Saint Louis University School of Medicine St. Louis, MO
Yan Chu, MD1, Michelle Baliss, DO2, Michael Presti, MD3, Gregory Sayuk, MD, MPH4, Jill E. Elwing, MD5 1Saint Louis University School of Medicine, St. Louis, MO; 2Saint Louis University, St. Louis, MO; 3St. Louis VA, Saint Louis University, St. Louis, MO; 4St. Louis VA, Washington University School of Medicine, St. Louis, MO; 5St. Louis VA, Washington University, St. Louis, MO
Introduction: Leukocytoclastic vasculitis (LCV) is a usually self-limiting, idiopathic small-vessel vasculitis with cutaneous symptoms. Extracutaneous manifestations should raise suspicion for underlying autoimmune conditions such as ANCA-associated vasculitis, of which LCV may be the initial manifestation. Mesenteric involvement is uncommon and usually represents advanced disease. Delay in recognition of mesenteric vasculitis can lead to progression and perforation. We present a case of gastrointestinal (GI) hemorrhage caused by ANCA-associated LCV.
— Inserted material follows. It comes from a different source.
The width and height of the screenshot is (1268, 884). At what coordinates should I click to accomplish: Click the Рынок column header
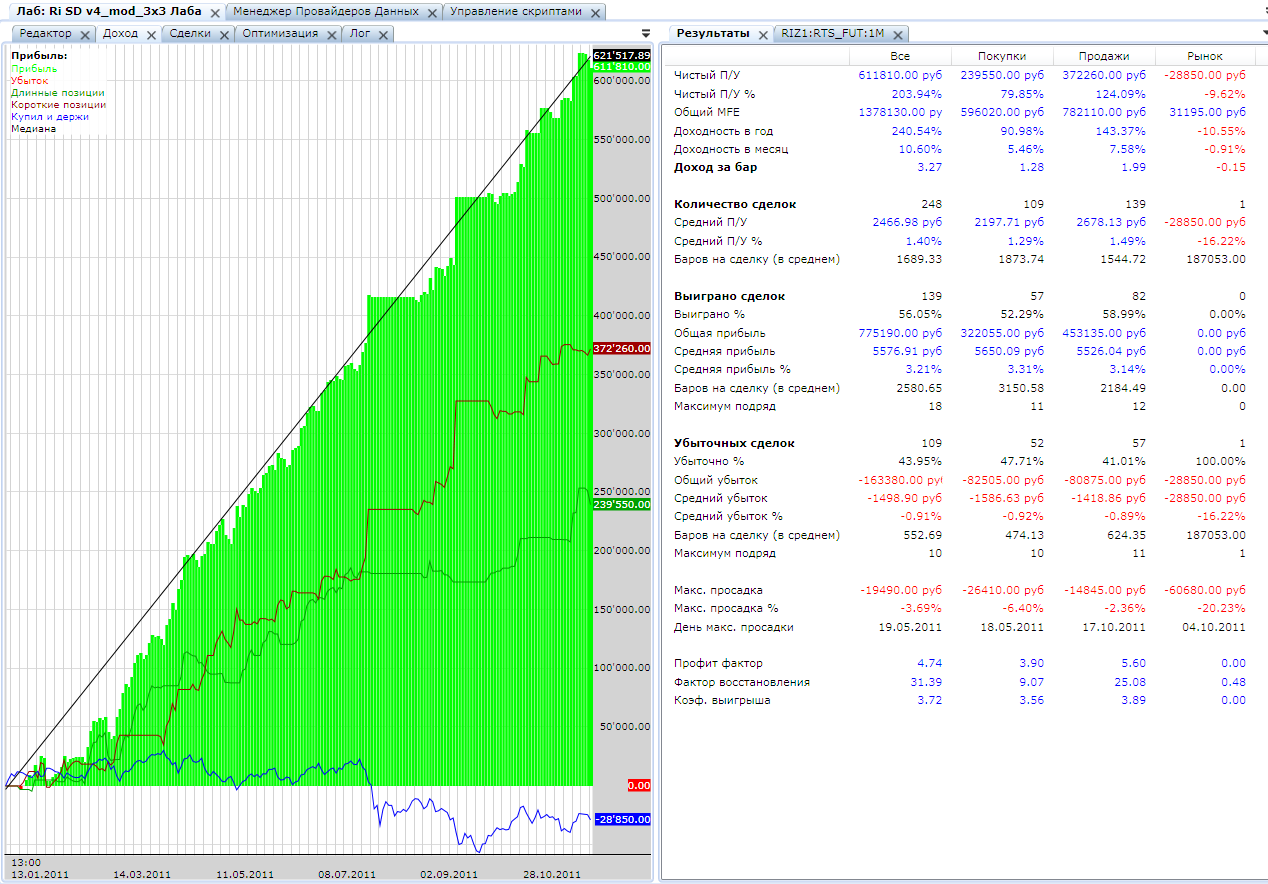1204,56
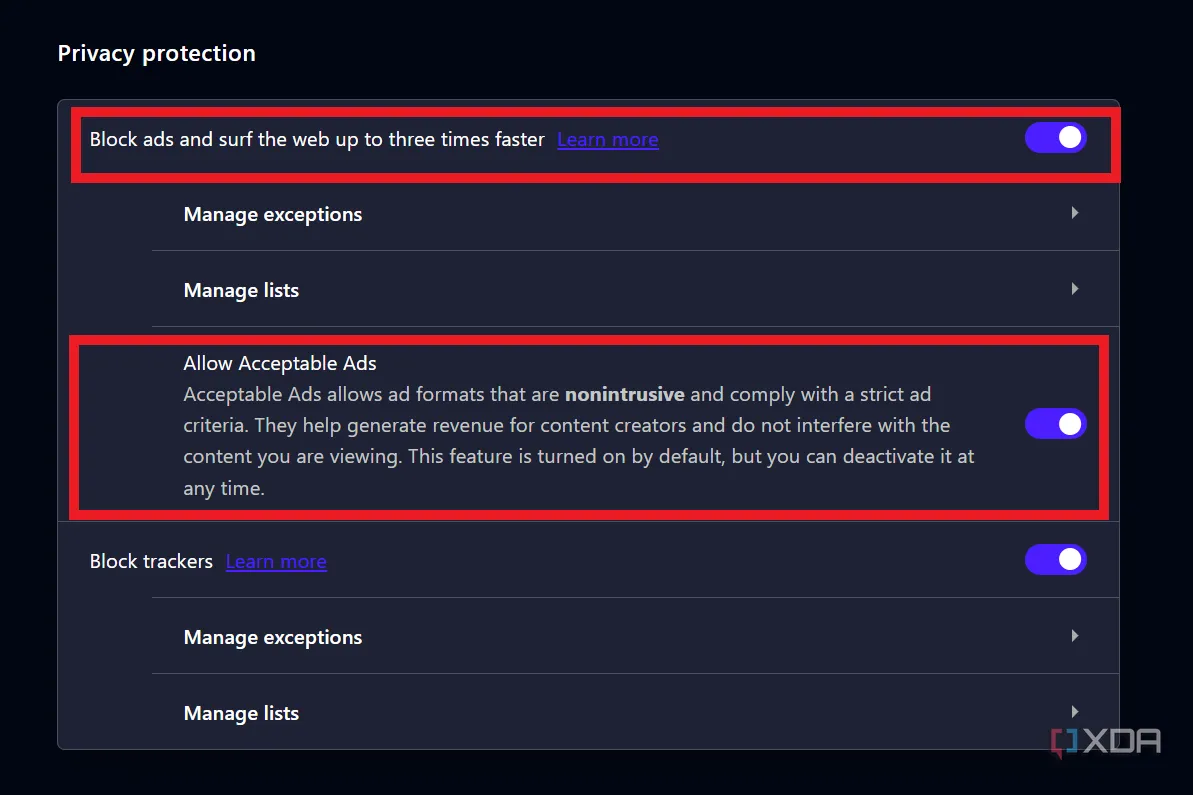Click the XDA logo watermark
1193x795 pixels.
point(1107,742)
Case Description/Methods: A 69-year-old male with a history of bilateral inguinal hernia repair was admitted for post-surgical groin wound infection. He was started on antibiotics and underwent mesh removal, washout, and debridement. He developed shock, renal failure, small vessel ischemic cerebrovascular infarction, and upper extremity papular eruptions. Work-up was notable for elevated inflammatory markers, decreased C3, negative ANA, positive C-ANCA and negative P-ANCA. He met Sapporo criteria for antiphospholipid syndrome given small vessel arterial thrombosis and positive lupus anticoagulant. Shave biopsy of skin lesions confirmed LCV. He was started on IV methylprednisolone and heparin infusion. He subsequently developed melena and anemia. EGD showed grade C esophagitis, gastropathy, and diffuse erosive duodenopathy (Fig 1). He was diagnosed with ANCA-associated LCV with mesenteric involvement. Bleeding resolved after holding heparin and treatment with pantoprazole. He was transitioned to prednisone and started on rituximab with significant improvement.
Discussion: Though uncommon, mesenteric vasculitis merits consideration in patients with abdominal pain or GI bleeding and clinical evidence of systemic autoimmune disease. Symptoms arise from intestinal ischemia which can progress to infarction and perforation if untreated. Endoscopy should be pursued with great caution due to increased perforation risk. Histopathology of superficial mucosal biopsies usually shows mucosal damage but does not yield a definitive diagnosis. Classic endoscopic findings include mucosal pallor, edema, or necrosis dispersed between normal mucosa. Ulcers and bleeding can be seen in severe cases. Timely recognition of GI manifestations of ANCA-associated LCV and initiation of therapy are pivotal in ensuring reduction of morbidity, mortality, and the need for surgery. A high index of suspicion for infarction or perforation warrants early surgical intervention.
Figure: Figure 1. Endoscopic evidence of diffuse erosive duodenopathy interspersed between normal mucosa in the setting of mesenteric vasculitis
Disclosures:
Yan Chu indicated no relevant financial relationships.
Michelle Baliss indicated no relevant financial relationships.
Michael Presti indicated no relevant financial relationships.
Gregory Sayuk indicated no relevant financial relationships.
Jill Elwing indicated no relevant financial relationships.
Yan Chu, MD1, Michelle Baliss, DO2, Michael Presti, MD3, Gregory Sayuk, MD, MPH4, Jill E. Elwing, MD5. D0656 - ANCA-Associated Leukocytoclastic Vasculitis With Mesenteric Involvement, ACG 2022 Annual Scientific Meeting Abstracts. Charlotte, NC: American College of Gastroenterology.